Before you begin, gather the following components –
- Raspberry Pi (preferably Raspberry Pi 4-5 for better performance)
- Raspberry Pi Camera Module (v2 or later for higher resolution)
- MicroSD card (32GB recommended with Raspberry Pi OS pre-installed)
- Power supply (5V, 3A power adapter for Raspberry Pi)
- Monitor, keyboard, and mouse (or SSH/VNC for remote access)
- Internet connection (for installing necessary packages)
#Step 1 – Set Up the Raspberry Pi Camera
I. Turn off the Raspberry Pi if it is currently powered on.

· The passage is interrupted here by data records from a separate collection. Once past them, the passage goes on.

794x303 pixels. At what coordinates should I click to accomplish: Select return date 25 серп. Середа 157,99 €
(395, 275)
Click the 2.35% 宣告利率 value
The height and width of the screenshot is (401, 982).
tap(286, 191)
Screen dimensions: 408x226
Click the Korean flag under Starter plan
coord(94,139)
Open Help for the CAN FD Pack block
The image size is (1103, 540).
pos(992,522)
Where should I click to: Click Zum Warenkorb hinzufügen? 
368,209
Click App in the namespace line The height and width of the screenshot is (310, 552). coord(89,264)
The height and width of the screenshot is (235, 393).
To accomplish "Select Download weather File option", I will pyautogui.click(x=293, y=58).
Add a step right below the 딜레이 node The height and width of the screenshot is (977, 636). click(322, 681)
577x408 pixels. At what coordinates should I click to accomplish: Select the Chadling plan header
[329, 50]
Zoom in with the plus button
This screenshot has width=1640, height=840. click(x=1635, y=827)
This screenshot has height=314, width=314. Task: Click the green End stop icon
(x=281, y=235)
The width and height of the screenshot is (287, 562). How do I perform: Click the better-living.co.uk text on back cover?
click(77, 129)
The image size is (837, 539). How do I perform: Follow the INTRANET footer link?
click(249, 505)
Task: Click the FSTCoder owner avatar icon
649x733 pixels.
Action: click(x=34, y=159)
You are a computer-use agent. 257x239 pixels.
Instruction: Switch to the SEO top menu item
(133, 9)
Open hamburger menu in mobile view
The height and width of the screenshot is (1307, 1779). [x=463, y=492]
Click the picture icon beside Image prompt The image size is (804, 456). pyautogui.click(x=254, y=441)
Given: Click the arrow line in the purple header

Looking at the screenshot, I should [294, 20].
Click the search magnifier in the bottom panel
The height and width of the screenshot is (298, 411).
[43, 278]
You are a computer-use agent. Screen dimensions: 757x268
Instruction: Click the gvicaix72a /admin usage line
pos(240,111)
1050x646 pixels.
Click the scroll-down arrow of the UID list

II. Connect the Raspberry Pi Camera Module to the dedicated camera port on the Raspberry Pi board. Here is how –
a) Locate the camera port near the HDMI connector.
b) Lift the plastic latch on the port.
c) Insert the camera’s ribbon cable into the port with the metal contacts facing away from the HDMI port.
d) Secure the cable by pressing down the plastic latch.
#2 – Turn on the Raspberry Pi and wait for it to boot
#Step 3 – Enable the Camera in Raspberry Pi OS
Before you can use the camera, it must be enabled via the Raspberry Pi configuration tool.
I, Open a terminal on the Raspberry Pi desktop or access it via SSH.
II, Run the Raspberry Pi configuration tool –
sudo raspi-config
III, In the menu –
- Navigate to Interface Options.
- Select Camera and choose Enable.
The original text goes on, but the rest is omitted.